Leonard Fujita (1886-1968) decided to become a painter when he was 14 years old. He graduated what is now the Tokyo National University of Fine Arts and Music and went to Montparnasse in Paris in 1913, where he met and became friends with Pablo Picasso, Henri Matisse and Amedeo Modigliani. After World War II he became a naturalized French citizen. He was baptized as Leonard, and that is why he has French name.

My first impression was that he has a distinctive style, which doesn’t seem similar to other artists that I have ever seen. The exhibition begins with the self-portrait painted when he graduated from the art school, where Seiki Kuroda taught him arts. http://en.wikipedia.org/wiki/Seiki_Kuroda
However, I don’t like his dark and murky works in early his age, since I like bright and soft pictures like Monet, Renoir, and William Bouguereau. Actually, that is why he was not appreciated by his teacher at school and then he choose France to live his later life. When he met several maestros like Picasso and Matisse and they showed their works at their studios, he thought that what he had learned at school was not art, and wanted to throw his painting tools away, as he said later. He also said that it is only France where he (you) really can do what he wants (or you want.) Japan was not that generous to recognize his distinctive style.

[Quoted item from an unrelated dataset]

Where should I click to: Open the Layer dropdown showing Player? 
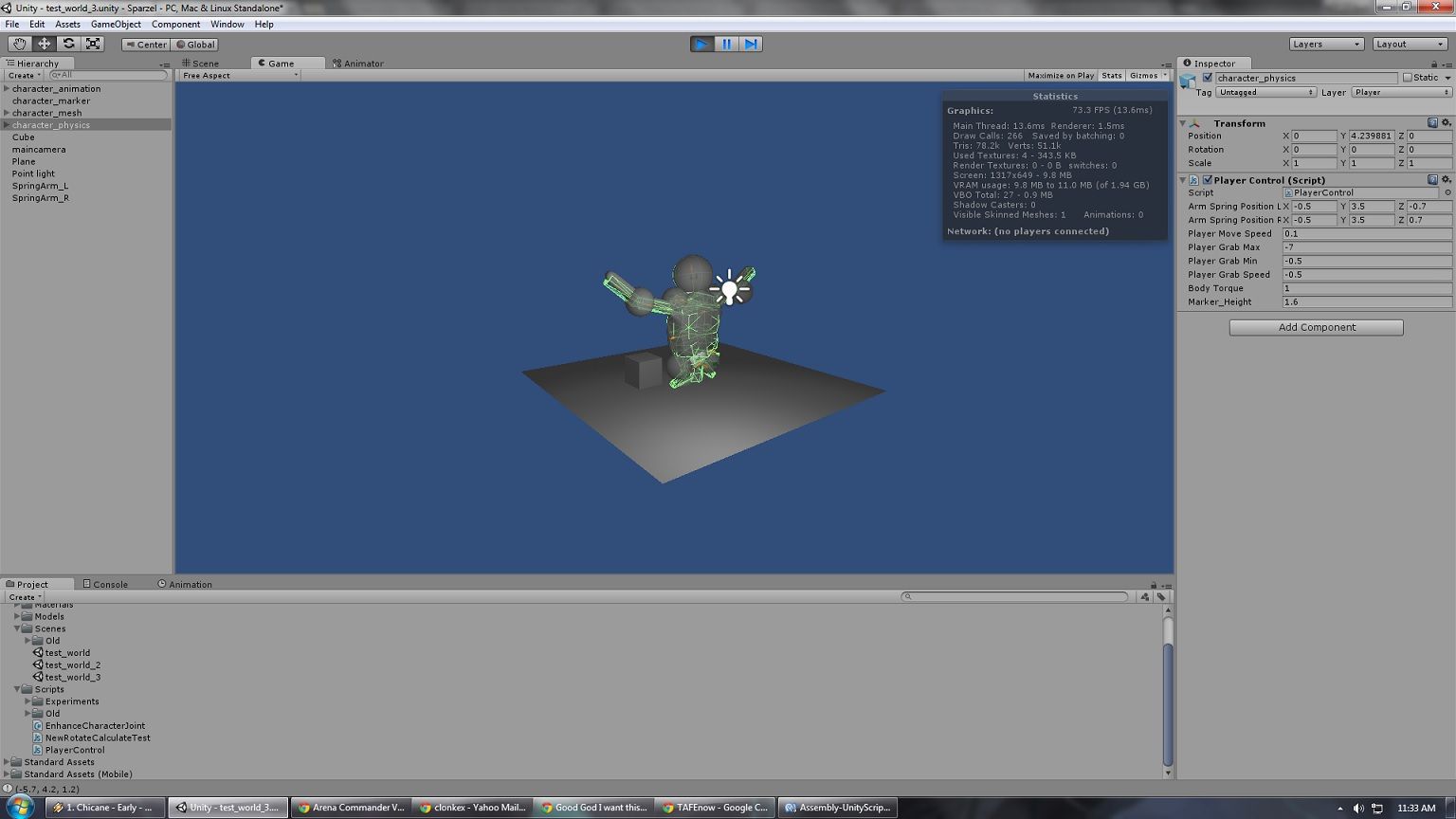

I liked the works in his late life, of children that he said they were created by his imagination but any models didn’t exist. The children with up-angled eyes are not adorable like angels of William Bouguereau, yet attract us. You don’t get bored looking at each child imagining their personalities and what they have in mind. I am impressed with Fujita’s creativity. I see something common between Fujita’s children and those of Yoshitomo Nara.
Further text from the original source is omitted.